Miles looked at her quizzically. She saw the moment he realized she was talking about the baby. He walked up the steps onto the porch, held out his arms, and closed them around her as she stepped into his embrace. They turned together to face Rand and Freddy.

“Mother?” Rand asked, his expression worried.

Miles cleared his throat again. “Your mother and I have an announcement to make.”

“What is it?” Freddy asked, now as anxious as Rand.

“I … we …” Miles looked at her helplessly.

She realized suddenly what held him mute. He had just made peace with Rand. Would this news cause a rift between them again? But it had to be said. It wasn’t something she could hide for very long. And better now than later, when Rand might think another secret had purposely been kept from him.

Verity turned to her son and said, “You’re going to have a brother or sister, Rand. I’m expecting a child in the spring.”

Rand stood thunderstruck for an instant. He thrust a hand through his hair in a way that reminded her of Miles. Then his glance slid to Miles and a smile teased his lips. “Are you sure you can handle two of us at one time, Father?”

Verity felt the tension ease in Miles’s body.

He chuckled and said, “Believe me, son, I’m sure willing to give it a try.”

“Well,” Freddy said, “wait until Mother and Father hear about this!”

“I don’t know, Freddy,” Rand said with a grin. “I don’t think this holds a candle to the story about the bear.”

“Personally, if you’re looking to provide exciting dinner conversation in London, I think my rescue of your mother in the buffalo stampede deserves some consideration,” Miles said.

Rand and Freddy laughed.

Verity looked around her and found she had everything a woman could want. A home—full of holes though it might be—a family—growing larger every day—and a husband who loved her—though he had never said the words.

She knew she would hear them someday. All she had to do was keep loving him until that day came.

Epilogue
W
YOMING
T
ERRITORY
1876

She could hear him pacing in the other room, his booted feet echoing on the hollow floorboards. When he reached the log wall, he pivoted and marched back the other direction.

She gripped the bedsheets as another pain racked her belly.

Verity, Lady Broderick, Viscountess Linden, writhed as she labored to expel the child, biting back the scream that sought voice because she didn’t want to worry the child’s father.

“Please let me call him, Verity,” Freddy said. “Miles should be here at your side.”

She wanted him there, desperately. But Miles had tried to sit with her earlier and had turned so completely white when he saw the pain she was in that she had thought he was going to faint. But it had been wonderful grasping his hand as the pains
clawed periodically at her belly, feeling his strong fingers massaging the continuous ache in her lower back.

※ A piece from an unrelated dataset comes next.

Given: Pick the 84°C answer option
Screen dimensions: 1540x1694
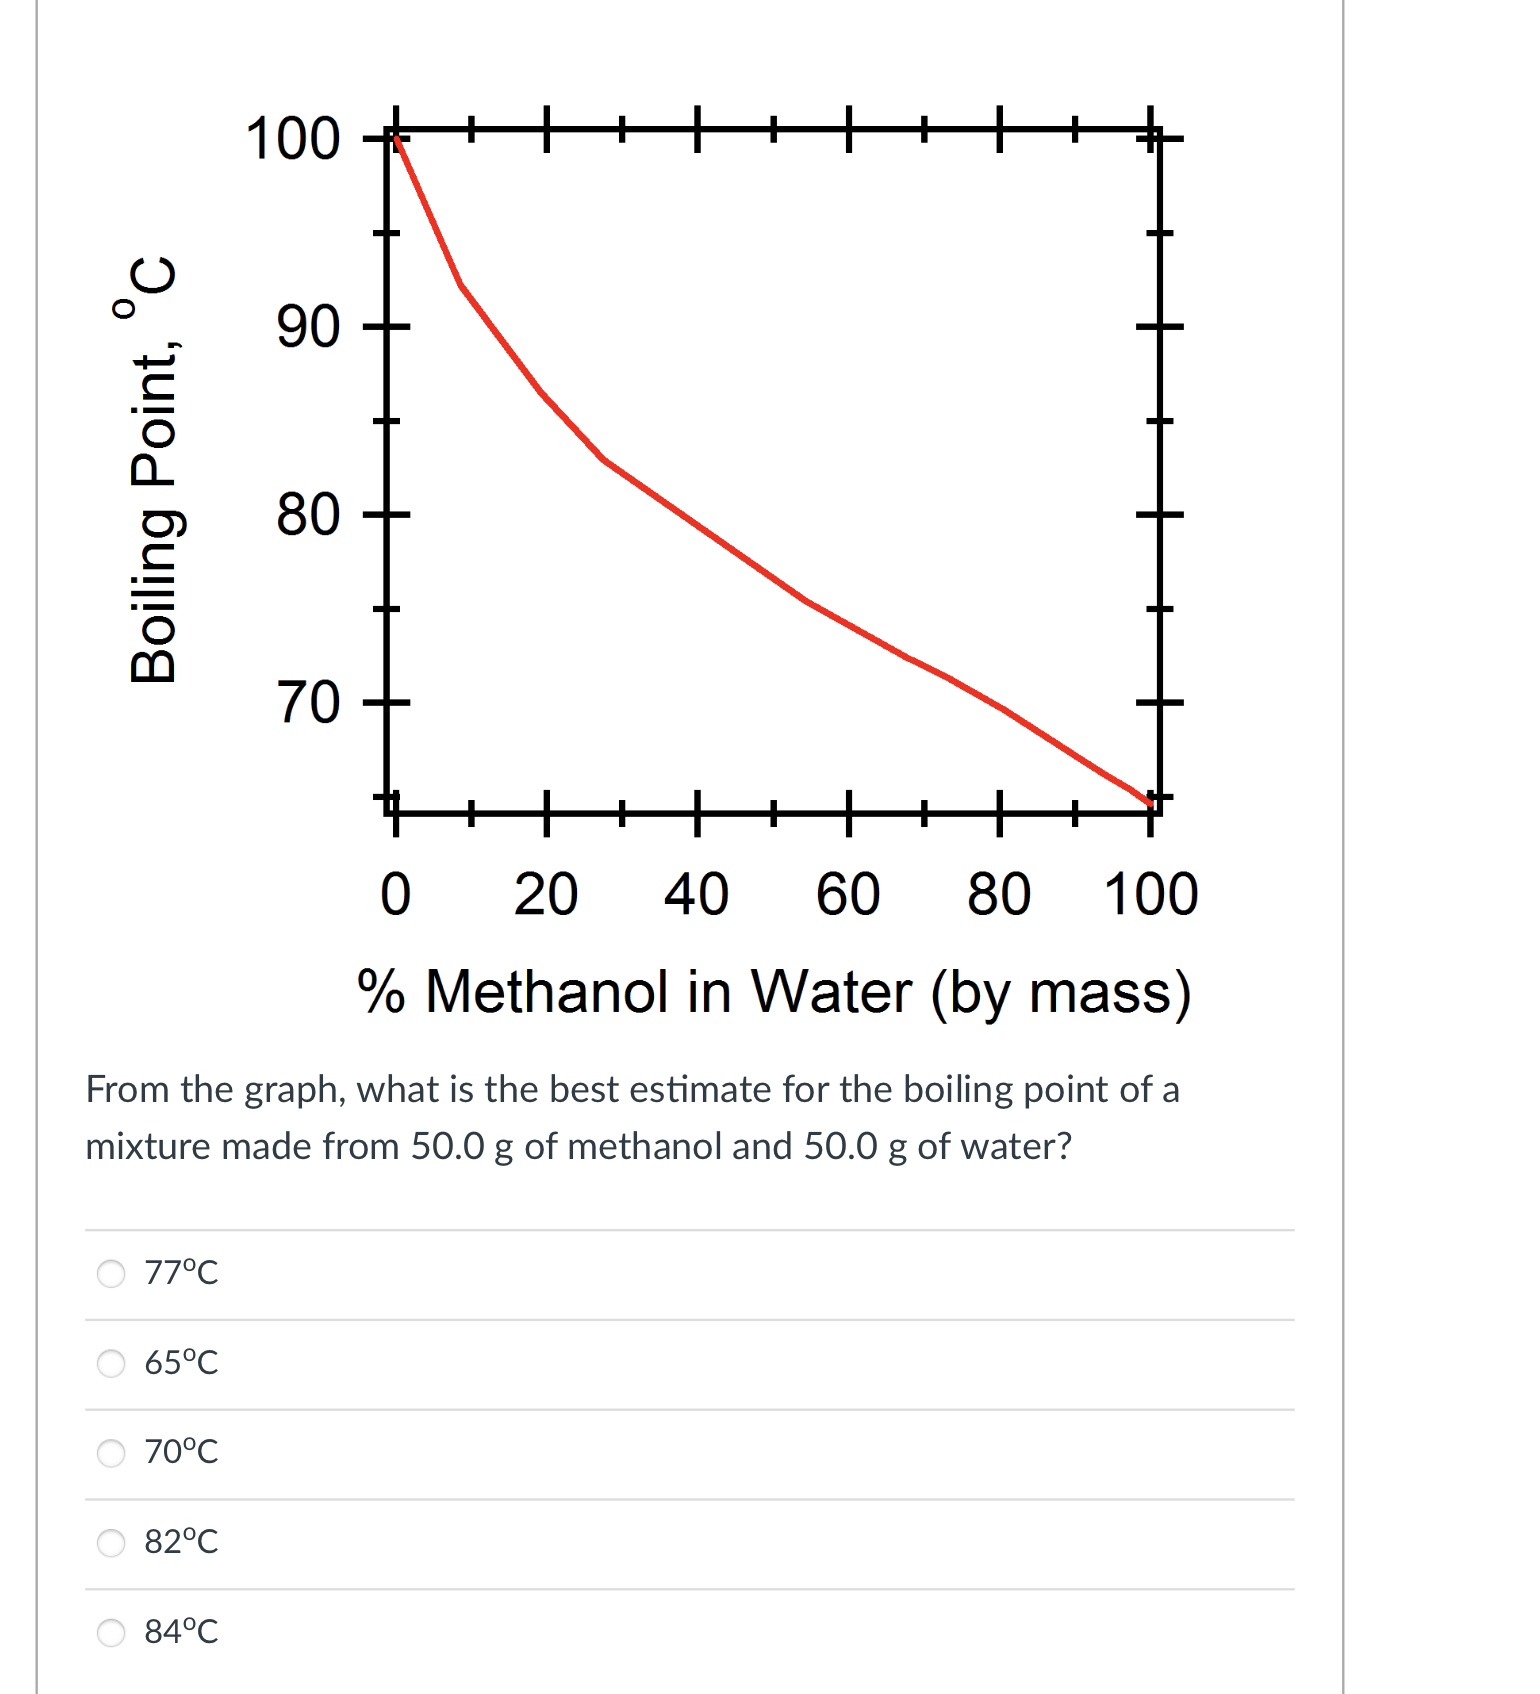Looking at the screenshot, I should coord(110,1633).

Before she could call him, the pain passed, as many others had since she had woken that morning. They were not so bad yet that she could not last a little longer without him.

Sunlight streamed through the bedroom windows, lighting the corners, chasing the shadows away. Freddy turned down the kerosene lamp before heading into the kitchen for more hot water.

Then Miles was there, standing in the doorway.

“Are you all right?” he asked. “Freddy said you were between pains.”

Which was why he had felt it safe to come in, she thought with an inward smile. She patted the bed beside her. “Come sit here, Miles.”

He came and sat. “How much longer is this going to take?”

She did smile then. “Babies have their own schedules to keep.”

“I didn’t know it would hurt you this much,” he admitted with a guilty look. “I had no idea.”

“The pain is a small price to pay for the joy to come.” Verity gripped his hand and groaned. She tried to keep her face bland, not to let the pain show. If the agony on his face was any indication, she wasn’t doing very well.

“Freddy!” Miles shouted. “Freddy, get in here!”

Rand appeared in the doorway. “Freddy went outside—to the necessary. Is there anything I can do?”

Verity watched the two men eye each other helplessly and felt the urge to laugh. She gasped instead when she felt the urge to push. She was shocked, because it had been so little time since the pains had started. This labor wasn’t at all like the one before. There should be more pains. It should take longer.

“The baby’s coming!” she said, surprised and a little frightened by the speed of events.

“Oh, my God!” Miles said. “Go get Freddy!” he ordered Rand.

Verity met Miles’s panicked glance and said, “Please don’t worry. Everything will be all right.” She wasn’t really sure of that anymore. Maybe she should have gone to the fort two weeks ago, as Miles had asked her to do.

“Damn you, Verity! You need a woman at a time like this who knows what to do. I don’t know how I let you talk me into waiting for the labor to start before sending for Mrs. Peters. I should have known she wouldn’t get back here in time.”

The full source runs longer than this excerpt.